Freeman Brothers Funeral Directors has been based in Sussex since 1855 and from our branches in Billingshurst, Crawley, Horsham and Hurstpierpoint are always working to help our local communities not only with arranging funerals but also in communicating issues around death and loss. Because of our nature as a long-established local business, we feel we have a duty to keep up to date with developments throughout the funeral industry so that we can ensure our customers are fully aware of the implications of the choices they are making at a time when they are already facing the challenge of bereavement.
There has recently been significant publicity surrounding two different rulings by the Church of England surrounding what is and isn’t permitted in their Churchyards, and here Freeman Brothers’ Manager, Abi Pattenden, discusses the implications this may have for choices being made around funerals.
Many people feel their local Churchyard is an appropriate place for a burial, either of a person or of their cremated remains. This is especially true in more traditional or rural communities, or for those people who belong to their local church congregation. Churches and their churchyards tend to remain in place and so, when someone is buried in a churchyard, there is every expectation that this will be an undisturbed place of rest for many years to follow.
What some people may not realise, however, is that when this happens you do not own the land which is being used for the burial or ashes interment. Unlike Cemeteries or Burial Grounds, where a plot is purchased and then belongs to the purchaser, the Church of England retains ownership of the land. It is true that this means the costs of a comparative burial are often less than in a Cemetery. However, the other implication of this is that the Church’s rules about what is permitted to happen on its land are often more stringent.
One example of how rules are strictly enforced can be seen in this article. It certainly seems strange to the casual reader that a headstone’s inscription could be ‘overly personal’ – the assumption is that such a monument is meant for exactly this purpose – but the proposed inscription was refused for this reason and for containing some text from Byron which was seen to be too secular. The ‘nature’ of the stone requested – which means the proposed shape, size or material – was also at issue when the case was referred to the Consistory Court.
The Chancellor of the Diocese of Lichfield (in which the relevant Churchyard is situated), Judge Stephen Eyre QC, then had the responsibility of deciding whether what was requested was appropriate. He allowed the headstone’s design but not the proposed wording, noting that inscriptions on headstone are not just for the people who knew the person who had died, but for others. He said he felt that these two different groups of people were equally important and so the inscription had to be more than about the loss of the person. On first reflection, this seems unfeeling, but it must be remembered that the Church feels a duty to the future to keep memorials (to quote Eyre) ‘consistent with the purpose of the Churchyard’.

- _GIVEN INSTRUCTION_:
Echo the part of the text on Church of England churchyard rules that opens with the words containing "Freeman Brothers Funeral" and closes with "challenge of bereavement.", copying it word for word. The records that come after the text are independent material with no connection to it.

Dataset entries
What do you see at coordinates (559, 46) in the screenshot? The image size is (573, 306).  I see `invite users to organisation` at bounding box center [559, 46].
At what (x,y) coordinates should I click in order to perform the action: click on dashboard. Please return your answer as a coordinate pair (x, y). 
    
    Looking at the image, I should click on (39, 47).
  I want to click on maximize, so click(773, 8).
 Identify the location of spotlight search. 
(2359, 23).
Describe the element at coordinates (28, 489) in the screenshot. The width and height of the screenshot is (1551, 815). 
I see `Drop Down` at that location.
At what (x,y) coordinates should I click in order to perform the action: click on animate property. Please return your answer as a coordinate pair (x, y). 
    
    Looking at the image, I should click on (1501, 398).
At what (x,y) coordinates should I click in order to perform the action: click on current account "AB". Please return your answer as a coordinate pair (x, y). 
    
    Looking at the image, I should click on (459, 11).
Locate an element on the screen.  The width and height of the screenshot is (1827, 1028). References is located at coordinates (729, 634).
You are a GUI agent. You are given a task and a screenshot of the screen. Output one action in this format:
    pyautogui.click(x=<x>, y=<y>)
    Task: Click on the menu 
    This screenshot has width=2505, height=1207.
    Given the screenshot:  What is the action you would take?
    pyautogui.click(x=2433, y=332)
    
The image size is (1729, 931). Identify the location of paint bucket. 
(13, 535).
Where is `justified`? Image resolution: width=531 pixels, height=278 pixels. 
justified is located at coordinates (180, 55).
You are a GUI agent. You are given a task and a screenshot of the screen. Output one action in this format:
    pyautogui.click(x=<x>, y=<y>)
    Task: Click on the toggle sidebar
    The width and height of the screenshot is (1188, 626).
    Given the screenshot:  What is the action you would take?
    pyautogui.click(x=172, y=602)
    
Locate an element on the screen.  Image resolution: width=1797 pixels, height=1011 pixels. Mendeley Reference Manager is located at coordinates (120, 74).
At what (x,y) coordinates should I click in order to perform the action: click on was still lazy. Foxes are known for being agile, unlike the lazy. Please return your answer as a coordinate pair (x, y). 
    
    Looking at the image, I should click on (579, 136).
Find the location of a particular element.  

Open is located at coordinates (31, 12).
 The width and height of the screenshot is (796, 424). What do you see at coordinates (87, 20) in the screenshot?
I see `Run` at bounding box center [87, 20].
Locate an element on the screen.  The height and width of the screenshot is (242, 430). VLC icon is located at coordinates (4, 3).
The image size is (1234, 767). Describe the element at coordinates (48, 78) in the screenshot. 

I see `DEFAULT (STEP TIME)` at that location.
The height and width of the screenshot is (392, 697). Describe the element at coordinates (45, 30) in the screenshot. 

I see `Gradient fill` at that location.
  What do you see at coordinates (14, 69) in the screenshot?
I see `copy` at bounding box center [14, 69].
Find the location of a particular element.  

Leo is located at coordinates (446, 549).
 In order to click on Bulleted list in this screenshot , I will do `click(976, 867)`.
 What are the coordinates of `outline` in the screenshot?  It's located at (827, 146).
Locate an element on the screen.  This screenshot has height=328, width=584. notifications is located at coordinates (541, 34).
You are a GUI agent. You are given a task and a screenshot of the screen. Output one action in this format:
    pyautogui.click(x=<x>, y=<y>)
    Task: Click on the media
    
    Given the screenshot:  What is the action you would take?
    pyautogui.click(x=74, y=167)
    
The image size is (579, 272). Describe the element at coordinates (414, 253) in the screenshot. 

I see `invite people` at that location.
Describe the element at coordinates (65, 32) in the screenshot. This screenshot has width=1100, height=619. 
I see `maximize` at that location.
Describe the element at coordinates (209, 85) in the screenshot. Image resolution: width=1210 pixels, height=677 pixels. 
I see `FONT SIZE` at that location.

- _RESPONSE TO THE EXERCISE_:
Freeman Brothers Funeral Directors has been based in Sussex since 1855 and from our branches in Billingshurst, Crawley, Horsham and Hurstpierpoint are always working to help our local communities not only with arranging funerals but also in communicating issues around death and loss. Because of our nature as a long-established local business, we feel we have a duty to keep up to date with developments throughout the funeral industry so that we can ensure our customers are fully aware of the implications of the choices they are making at a time when they are already facing the challenge of bereavement.